第50回 フリーダイビングの日本代表選手 松元 恵さん

「最近では両足をそろえる『モノフィン』という一枚フィンで潜る人が増えています。フィンの形状や材質,堅さなどは選手によってバラバラです」
危険なブラックアウト
 フリーダイビングでは「無理をすると失神する(ブラックアウト)」ということを必ず注意されます。それまでは,自分の周りでも素潜りをする人たちがいっぱいいましたが,本当に失神してしまう人をそれまでは見たことがなかったし,自分も失神したことはありませんでした。
 ところがいざ自分がフリーダイビングをやり出すと,みんなかなり簡単に失神することを知ったのです。
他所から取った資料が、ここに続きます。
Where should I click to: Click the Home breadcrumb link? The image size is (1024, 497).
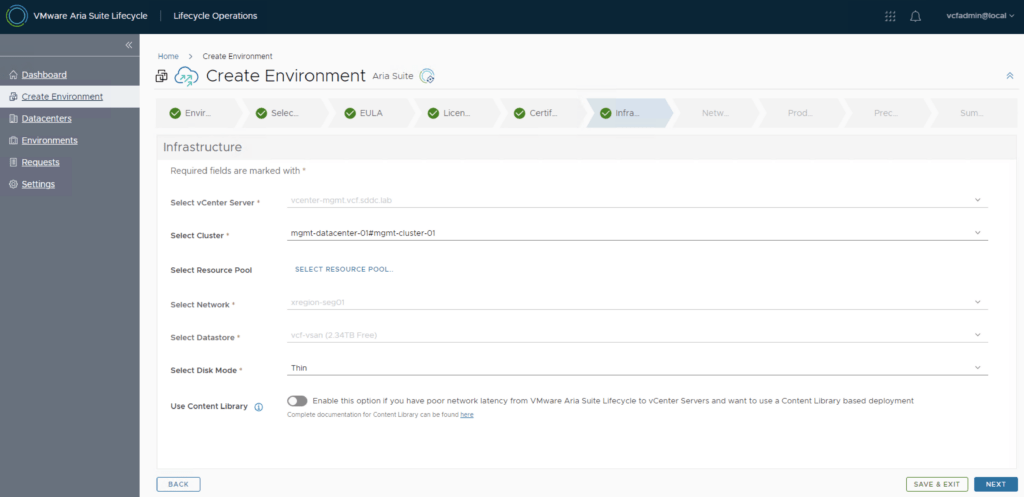pos(168,56)
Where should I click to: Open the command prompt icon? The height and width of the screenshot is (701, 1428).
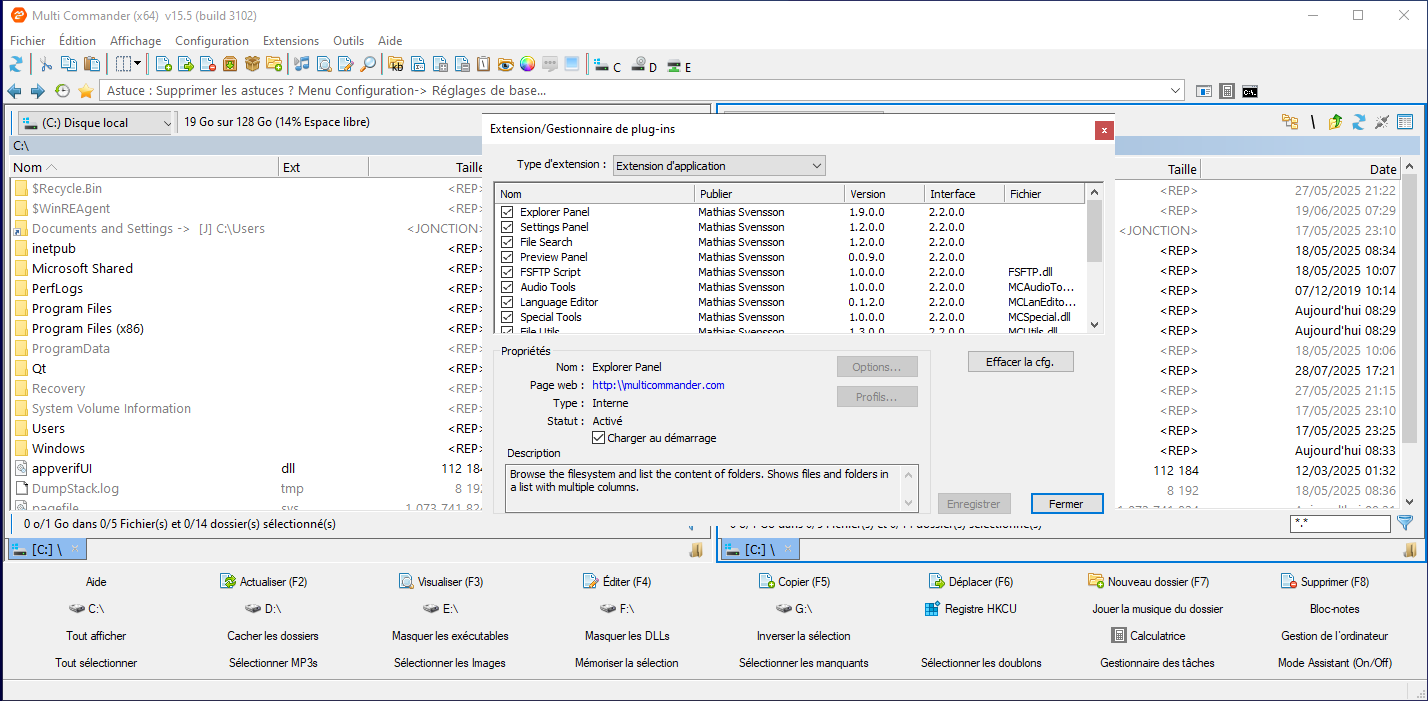click(x=1250, y=91)
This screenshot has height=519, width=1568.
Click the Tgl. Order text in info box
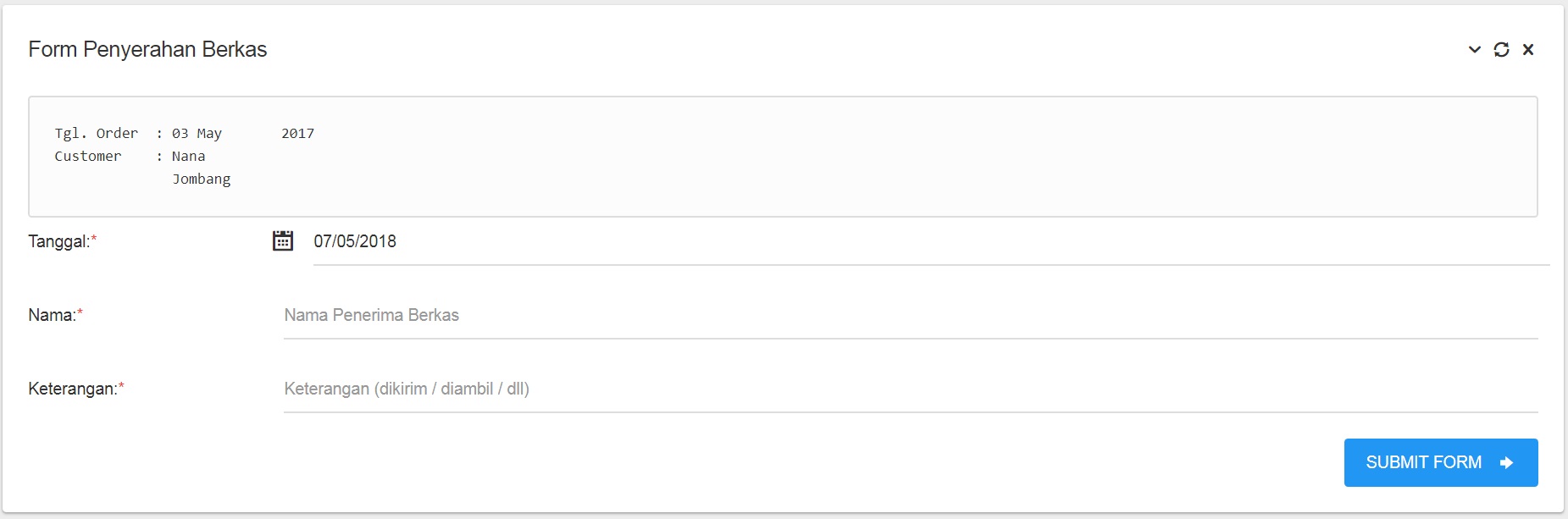click(x=96, y=133)
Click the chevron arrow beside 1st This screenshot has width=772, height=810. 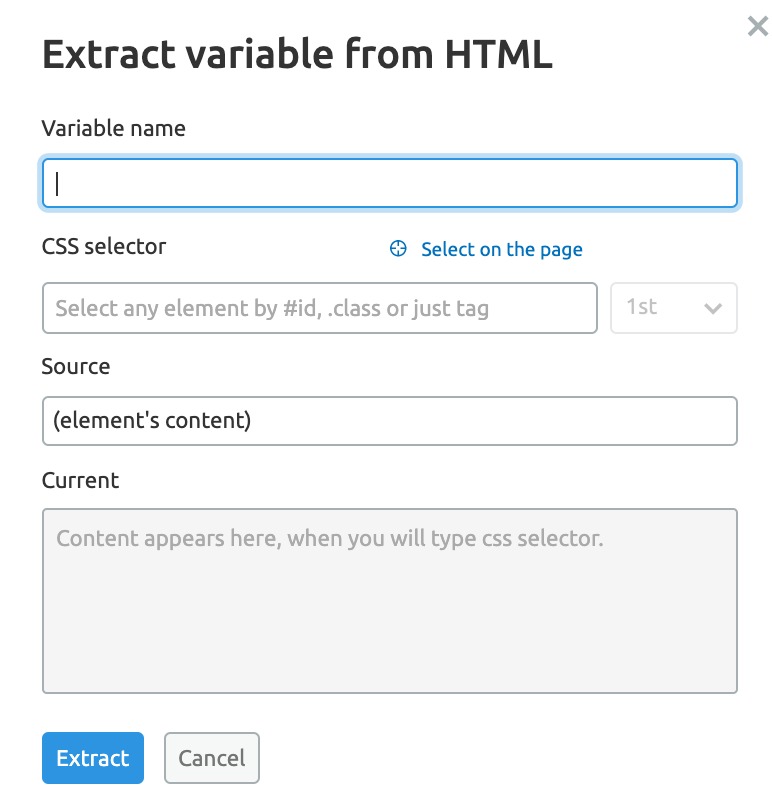point(713,308)
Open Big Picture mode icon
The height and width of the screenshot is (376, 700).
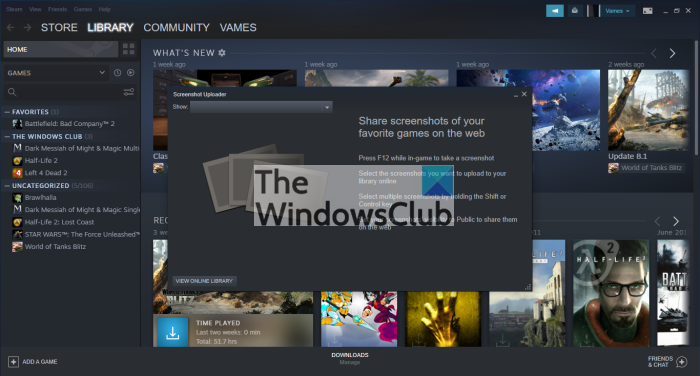(647, 11)
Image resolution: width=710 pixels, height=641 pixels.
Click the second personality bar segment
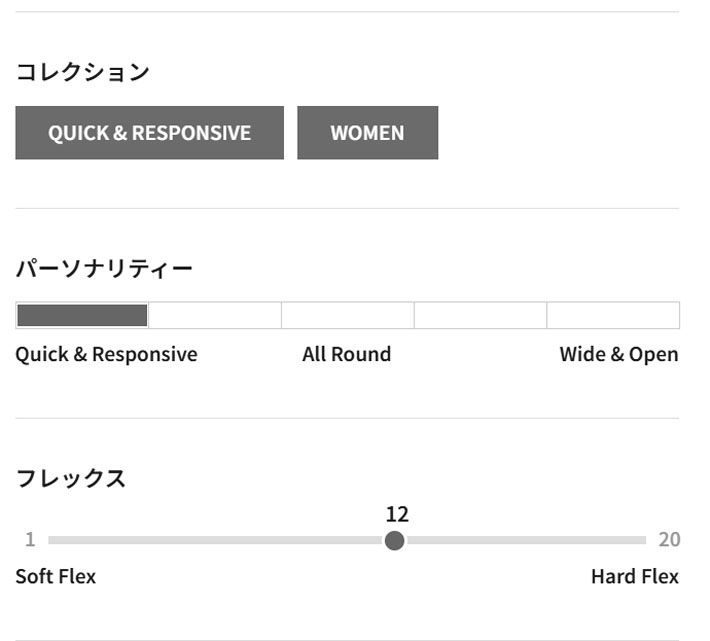(215, 316)
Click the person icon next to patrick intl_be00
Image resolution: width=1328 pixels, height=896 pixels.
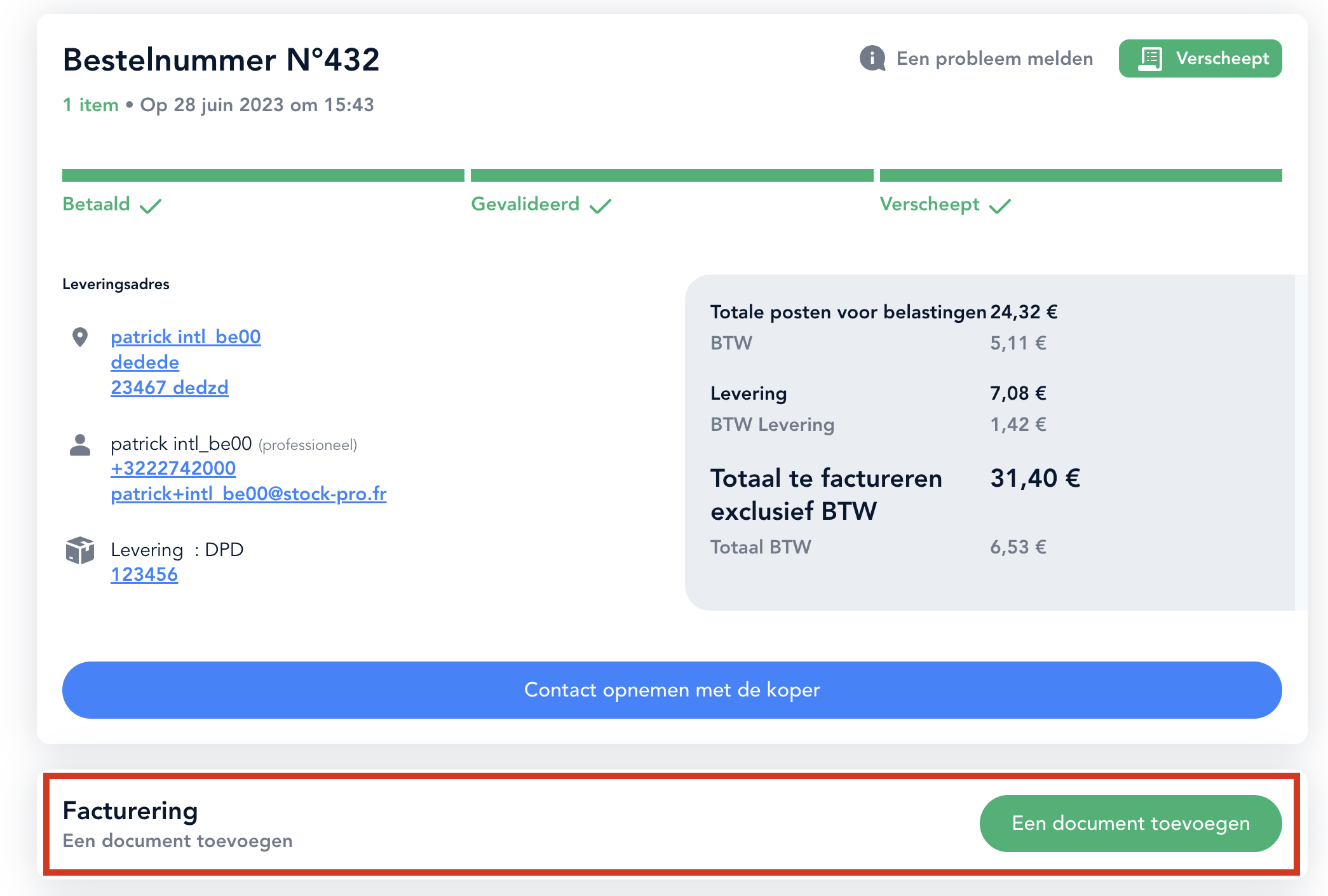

それで「これは一人で潜ったら絶対に危険だ」と痛感しました。酸素がわずかな状態で脳が不安を感じると,さらに酸素を消費します。これは本人に前兆のないまま,突然やってきますので発見が遅れれば命取りです。パートナーが監視していればダイバーの不自然な動きで気づきますが,一人で潜るのはとても危険です。
 失神してしまう人によくよく聞いてみると,絶対に自分のレベル以上の無理をしています。無理をしないようにしながらのトレーニング方法はいくらでもあるので,常に事故につながらないように心がけることが大事です。


世界大会で銀メダル受賞
 私が本格的にフリーダイビングを始めたのは,六年前の一九九七年からです。翌年のイタリア大会に出るためで,それまでは,いわば遊びでした。
 一九九八年にイタリアで開かれた第二回フリーダイビングワールドカップで初の日本代表チームの,ただ一人の女性選手として参加しました。成績は,団体で二十六カ国中十四位でした。
 競技としてのフリーダイビングに惹かれていったのは,やはり自分がどこまでできるかということを試してみたかったということがあります。もちろんフリーダイビング自体にも魅力はありますが,それを競技としてやっていくことによって目標が励みになるし,つらい練習を乗り越え,やり遂げた時の達成感や満足感はなにものにも代え難いのです。また,世界中の選手たちとの素晴らしい交流も魅力です。もちろん,競技でいい成績を取りたいという気持ちもありますが,なによりもそれを取り巻く全てが楽しいのです。
 二〇〇二年にハワイで行われたフリーダイビングの世界大会では,フィンをはいて息継ぎをせずに泳いだ距離を競うダイナミック(平行潜水)部門で,日本女子記録の百二十四メートルを達成して銀メダルを受賞しました。団体でも,日本女子チームは二位に入り,一位のアメリカや三位のカナダと並んで,日本選手の実力をアピールすることができました。また,コンスタント(垂直潜水)部門では,女優の高木沙耶さんが五十三メートルをマークして日本女子新記録を塗り替えたことがかなり話題となりました。この時は,私も五十メートルをマークすることができました。


これからの目標
 初めて大会に出たのが三十九歳だったので,これまでは毎年ずっと「今年が最後かな」と引退を考えながらやってきました。でも,今は四十五歳ですが,「五十歳までは絶対やろう」と思っています。それには,ジャックが百メートルを超えるという新記録を五十六歳で出したということがものすごく励みになっているし,今度,世界記録に挑戦するアメリカの選手も,実は五十歳の女性ということもあります。
 そのように年齢に関係なく,いかに精神力をコントロールするかというスポーツがフリーダイビングなのです。
 もちろん,ある程度の柔軟さや持続性,体力,心肺機能などは必要ですが,たとえば体操選手のように十代のまだ成長期の柔らかい体が必要というスポーツとは違って,ある程度の年配の選手でも,若い人と同等に競技ができます。ですから,いくつまでできるかはわかりませんが,とにかく年齢に関係なく,できるところまでやってみようと思っています。
 それから,フリーダイビングの良さをみなさんに伝えていきたいと思います。あまり泳ぎが得意ではない人や潜れないという人に,海から得られる魅力をぜひ伝えたいです。そんなに深く潜らなくてもいいのです。要は水中リラクゼーションでしょうか。もっと精神面を深めていくというようなことを海でやっていきたいですね。